-------- Dataset content --------

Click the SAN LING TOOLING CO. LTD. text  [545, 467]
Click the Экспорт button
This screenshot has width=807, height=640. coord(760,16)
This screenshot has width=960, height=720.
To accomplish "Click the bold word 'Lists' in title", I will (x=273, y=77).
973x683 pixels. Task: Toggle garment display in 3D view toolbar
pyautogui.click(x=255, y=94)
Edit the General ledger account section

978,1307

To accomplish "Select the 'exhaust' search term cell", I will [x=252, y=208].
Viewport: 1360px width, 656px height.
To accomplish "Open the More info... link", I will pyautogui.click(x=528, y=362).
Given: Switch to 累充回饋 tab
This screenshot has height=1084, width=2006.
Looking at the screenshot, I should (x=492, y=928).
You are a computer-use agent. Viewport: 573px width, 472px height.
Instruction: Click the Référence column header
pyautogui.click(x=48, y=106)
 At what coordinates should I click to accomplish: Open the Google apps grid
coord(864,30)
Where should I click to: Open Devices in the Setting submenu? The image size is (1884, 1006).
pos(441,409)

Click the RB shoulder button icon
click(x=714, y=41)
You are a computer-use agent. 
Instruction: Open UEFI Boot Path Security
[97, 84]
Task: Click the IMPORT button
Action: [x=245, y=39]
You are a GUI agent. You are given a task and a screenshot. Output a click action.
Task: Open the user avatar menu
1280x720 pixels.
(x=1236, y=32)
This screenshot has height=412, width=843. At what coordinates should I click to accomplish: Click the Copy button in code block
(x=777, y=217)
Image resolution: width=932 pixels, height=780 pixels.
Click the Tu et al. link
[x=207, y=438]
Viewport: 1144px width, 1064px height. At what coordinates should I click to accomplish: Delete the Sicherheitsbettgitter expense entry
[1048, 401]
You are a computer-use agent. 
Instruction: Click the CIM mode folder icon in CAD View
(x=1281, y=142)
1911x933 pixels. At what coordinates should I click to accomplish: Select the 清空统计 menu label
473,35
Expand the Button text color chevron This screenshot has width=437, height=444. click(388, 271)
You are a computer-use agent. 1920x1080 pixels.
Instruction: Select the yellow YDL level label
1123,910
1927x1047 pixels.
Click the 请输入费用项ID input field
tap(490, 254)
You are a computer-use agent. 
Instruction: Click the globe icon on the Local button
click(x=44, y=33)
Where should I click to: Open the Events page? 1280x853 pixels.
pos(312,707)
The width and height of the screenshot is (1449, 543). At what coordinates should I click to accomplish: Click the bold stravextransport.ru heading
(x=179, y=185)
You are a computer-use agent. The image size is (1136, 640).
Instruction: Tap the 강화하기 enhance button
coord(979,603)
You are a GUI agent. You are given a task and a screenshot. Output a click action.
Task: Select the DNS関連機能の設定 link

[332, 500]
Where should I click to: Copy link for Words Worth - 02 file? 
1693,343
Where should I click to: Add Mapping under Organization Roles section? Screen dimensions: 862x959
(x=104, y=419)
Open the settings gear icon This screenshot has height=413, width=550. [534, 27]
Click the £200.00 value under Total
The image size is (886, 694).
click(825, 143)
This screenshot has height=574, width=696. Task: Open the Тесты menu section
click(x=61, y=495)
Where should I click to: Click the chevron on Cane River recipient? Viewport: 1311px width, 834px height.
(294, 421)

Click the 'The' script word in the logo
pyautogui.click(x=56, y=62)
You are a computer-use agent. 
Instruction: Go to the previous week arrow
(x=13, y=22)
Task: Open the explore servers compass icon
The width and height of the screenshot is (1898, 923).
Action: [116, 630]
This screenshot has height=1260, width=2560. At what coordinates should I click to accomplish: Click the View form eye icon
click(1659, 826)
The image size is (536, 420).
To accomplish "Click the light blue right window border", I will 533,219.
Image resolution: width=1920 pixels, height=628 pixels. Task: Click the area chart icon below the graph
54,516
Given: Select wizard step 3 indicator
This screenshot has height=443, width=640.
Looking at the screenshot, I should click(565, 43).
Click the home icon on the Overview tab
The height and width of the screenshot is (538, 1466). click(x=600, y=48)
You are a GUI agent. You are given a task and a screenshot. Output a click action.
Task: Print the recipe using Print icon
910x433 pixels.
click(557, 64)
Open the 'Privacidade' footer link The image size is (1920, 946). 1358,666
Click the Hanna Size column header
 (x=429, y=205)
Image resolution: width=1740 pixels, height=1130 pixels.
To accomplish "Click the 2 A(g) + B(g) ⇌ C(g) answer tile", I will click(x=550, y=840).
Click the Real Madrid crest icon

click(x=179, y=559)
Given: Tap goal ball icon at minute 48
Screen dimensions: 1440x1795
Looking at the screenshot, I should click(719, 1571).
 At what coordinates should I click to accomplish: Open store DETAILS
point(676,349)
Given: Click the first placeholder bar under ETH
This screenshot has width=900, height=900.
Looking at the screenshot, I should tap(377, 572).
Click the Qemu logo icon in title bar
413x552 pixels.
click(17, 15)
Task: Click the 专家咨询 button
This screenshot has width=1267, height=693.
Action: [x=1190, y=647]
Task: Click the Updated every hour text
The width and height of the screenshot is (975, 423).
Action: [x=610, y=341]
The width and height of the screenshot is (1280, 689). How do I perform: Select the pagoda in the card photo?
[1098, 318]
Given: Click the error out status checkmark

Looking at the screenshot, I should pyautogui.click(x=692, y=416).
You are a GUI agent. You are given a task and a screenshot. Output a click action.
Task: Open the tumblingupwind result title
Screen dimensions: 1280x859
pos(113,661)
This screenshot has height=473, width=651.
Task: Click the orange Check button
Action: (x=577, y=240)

--------

About this task - If a line in the records includes the string "title", copy it.

Task response -
To accomplish "Click the bold word 'Lists' in title", I will (x=273, y=77).
Click the Qemu logo icon in title bar
Task: Open the tumblingupwind result title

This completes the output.